- Exercise brief: Every line in the data below that holds "with" should be found and copied.

- Stored data entries:
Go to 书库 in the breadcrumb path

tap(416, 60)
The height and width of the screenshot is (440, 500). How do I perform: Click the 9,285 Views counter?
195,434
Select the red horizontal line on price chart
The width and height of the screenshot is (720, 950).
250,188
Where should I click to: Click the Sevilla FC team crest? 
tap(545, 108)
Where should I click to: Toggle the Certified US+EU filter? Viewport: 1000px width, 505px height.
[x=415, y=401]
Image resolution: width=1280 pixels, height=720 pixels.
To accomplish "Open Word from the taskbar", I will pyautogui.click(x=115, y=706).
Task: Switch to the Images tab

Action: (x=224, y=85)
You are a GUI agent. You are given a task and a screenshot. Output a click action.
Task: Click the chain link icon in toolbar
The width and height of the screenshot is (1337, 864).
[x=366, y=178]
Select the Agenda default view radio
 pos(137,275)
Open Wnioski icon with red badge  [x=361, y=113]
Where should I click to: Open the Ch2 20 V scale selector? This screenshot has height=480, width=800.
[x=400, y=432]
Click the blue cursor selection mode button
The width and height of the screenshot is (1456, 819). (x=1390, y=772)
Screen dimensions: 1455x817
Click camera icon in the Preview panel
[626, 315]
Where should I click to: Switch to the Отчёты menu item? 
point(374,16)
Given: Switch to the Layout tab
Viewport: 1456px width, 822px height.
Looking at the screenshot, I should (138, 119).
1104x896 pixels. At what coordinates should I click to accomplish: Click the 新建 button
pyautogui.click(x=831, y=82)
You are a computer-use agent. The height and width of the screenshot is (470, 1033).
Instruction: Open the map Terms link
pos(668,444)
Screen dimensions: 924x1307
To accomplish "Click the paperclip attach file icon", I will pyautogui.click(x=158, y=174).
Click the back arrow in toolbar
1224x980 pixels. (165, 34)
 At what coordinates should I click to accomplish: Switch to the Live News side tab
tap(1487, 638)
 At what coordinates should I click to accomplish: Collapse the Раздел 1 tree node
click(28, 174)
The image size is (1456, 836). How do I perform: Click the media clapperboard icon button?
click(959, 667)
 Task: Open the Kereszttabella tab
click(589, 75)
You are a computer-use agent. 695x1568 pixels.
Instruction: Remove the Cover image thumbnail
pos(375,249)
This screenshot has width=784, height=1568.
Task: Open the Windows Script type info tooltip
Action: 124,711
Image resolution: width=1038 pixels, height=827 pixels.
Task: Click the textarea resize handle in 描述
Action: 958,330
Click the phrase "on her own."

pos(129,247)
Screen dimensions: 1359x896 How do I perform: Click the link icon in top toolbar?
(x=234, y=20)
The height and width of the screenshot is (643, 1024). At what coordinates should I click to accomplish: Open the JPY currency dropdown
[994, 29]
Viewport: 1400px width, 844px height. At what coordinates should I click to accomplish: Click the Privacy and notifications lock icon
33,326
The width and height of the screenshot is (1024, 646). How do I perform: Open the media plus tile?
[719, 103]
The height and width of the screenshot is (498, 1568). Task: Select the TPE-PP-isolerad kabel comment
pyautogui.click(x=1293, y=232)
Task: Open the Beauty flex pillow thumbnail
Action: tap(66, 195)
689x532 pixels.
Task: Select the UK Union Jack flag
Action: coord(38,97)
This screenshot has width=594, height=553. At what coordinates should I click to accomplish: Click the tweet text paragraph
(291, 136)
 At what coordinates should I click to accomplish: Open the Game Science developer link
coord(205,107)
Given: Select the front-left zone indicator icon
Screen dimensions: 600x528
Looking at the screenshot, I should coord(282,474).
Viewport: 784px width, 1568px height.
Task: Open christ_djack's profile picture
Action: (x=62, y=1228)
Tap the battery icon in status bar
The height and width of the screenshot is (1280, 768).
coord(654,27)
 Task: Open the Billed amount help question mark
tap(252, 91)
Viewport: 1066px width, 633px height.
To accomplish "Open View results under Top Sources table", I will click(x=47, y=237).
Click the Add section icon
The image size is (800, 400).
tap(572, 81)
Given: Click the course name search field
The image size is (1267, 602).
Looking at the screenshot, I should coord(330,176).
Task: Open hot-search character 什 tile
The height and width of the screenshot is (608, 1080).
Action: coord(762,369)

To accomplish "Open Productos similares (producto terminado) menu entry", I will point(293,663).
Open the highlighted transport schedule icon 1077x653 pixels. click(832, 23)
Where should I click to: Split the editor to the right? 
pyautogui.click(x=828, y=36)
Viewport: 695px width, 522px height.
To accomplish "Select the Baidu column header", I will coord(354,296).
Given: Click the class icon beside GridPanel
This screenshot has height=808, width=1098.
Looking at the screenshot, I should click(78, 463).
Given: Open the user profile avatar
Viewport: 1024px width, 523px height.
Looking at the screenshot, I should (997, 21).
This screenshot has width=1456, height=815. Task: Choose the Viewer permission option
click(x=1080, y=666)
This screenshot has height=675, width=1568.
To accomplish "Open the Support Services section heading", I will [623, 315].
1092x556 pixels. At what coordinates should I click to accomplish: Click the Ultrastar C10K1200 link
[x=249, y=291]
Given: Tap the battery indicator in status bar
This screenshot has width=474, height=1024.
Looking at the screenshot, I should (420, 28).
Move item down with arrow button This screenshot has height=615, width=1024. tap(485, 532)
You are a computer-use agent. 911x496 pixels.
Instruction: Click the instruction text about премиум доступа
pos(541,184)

- Answer to this problem:
Open Wnioski icon with red badge  [x=361, y=113]
Move item down with arrow button This screenshot has height=615, width=1024. tap(485, 532)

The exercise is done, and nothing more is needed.